A sentence is circulating in Ankara that does not bode well: There will be no normal change of government in Turkey.

So it will not be possible, which is a matter of course in a grown democracy.

Because for President Recep Tayyip Erdogan and his AKP, which has ruled for nineteen years, too much is at stake.

Defeat is not foreseen in the life of the power man Erdogan, and without the protection of the office, the enrichment of his family and his immediate environment would be dragged to light.

It was an economic crisis that imploded the old party system and brought Erdogan to power in 2002.

At that time everything in his hands seemed to be turning to gold, as with the Greek legendary figure King Midas, Turkey became a prosperous emerging market.

Today, however, a reverse King Midas effect can be observed, for example the central bank's foreign exchange holdings, which Erdogan disclosed because, disregarding all economic doctrines, he believes that with low interest rates he can fight inflation and keep the Turkish lira stable.

The Turkish lira has lost almost half of its value

Erdogan had to learn, however, that the market cannot be locked up like unpleasant critics. Now the economy threatens to trigger his fall. The Turkish lira has lost almost half of its value in twelve months, and inflation, at 36 percent, is higher than ever before in the era of the AKP. The situation is increasingly comparable to the crisis that Erdogan once brought to power. After that he was able to distribute money to the rich and religion and nationalism to the poor for a long time. Today all he has left is religion and the nationalist map.

Erdogan's economic and interest rate policy has maneuvered himself into a dead end. But the country is in turmoil. So could Turkey become the next Kazakhstan, where the anger over massive price hikes erupts in nationwide protests? The victorious opposition leader Kemal Kiliçdaroglu says the Turks are not a people that demonstrate. The decision will be made at the ballot box. The next parliamentary and presidential elections must take place by June 2023 at the latest. In the tense situation, however, the impression arises that the country has long been in the hot election campaign phase.

And Erdogan himself is heating up the mood, comparing potential demonstrators with the coup plotters of July 2016 as a precautionary measure.
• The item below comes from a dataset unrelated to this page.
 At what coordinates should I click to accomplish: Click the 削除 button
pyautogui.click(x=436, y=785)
The CHP chairman Kiliçdaroglu then asked him whether he was deliberately trying to start a civil war, and Meral Akşener, the chairman of the Iyi Parti, advised the " hallucinating Erdogan ”to get advice from a psychiatrist.
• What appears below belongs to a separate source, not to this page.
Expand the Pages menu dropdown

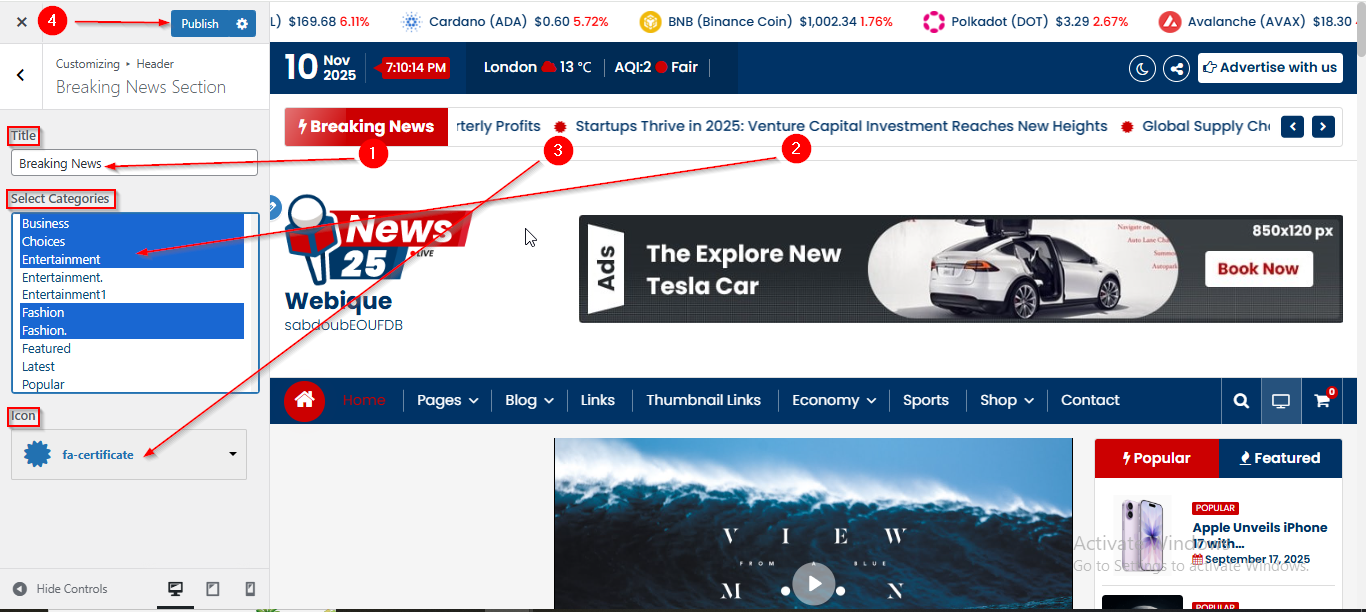coord(447,400)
Even if the alliance between the AKP and the far-right MHP is behind the opposition alliance in surveys, many in the AKP still believe in a victory.

But would Erdogan go into an election that he was losing?

Would he bow to the vote?

The discussions in the country revolve around the question of what means he could use to secure his power.

In a state of war, the elections could be postponed.

A normal change of government seems a long way off.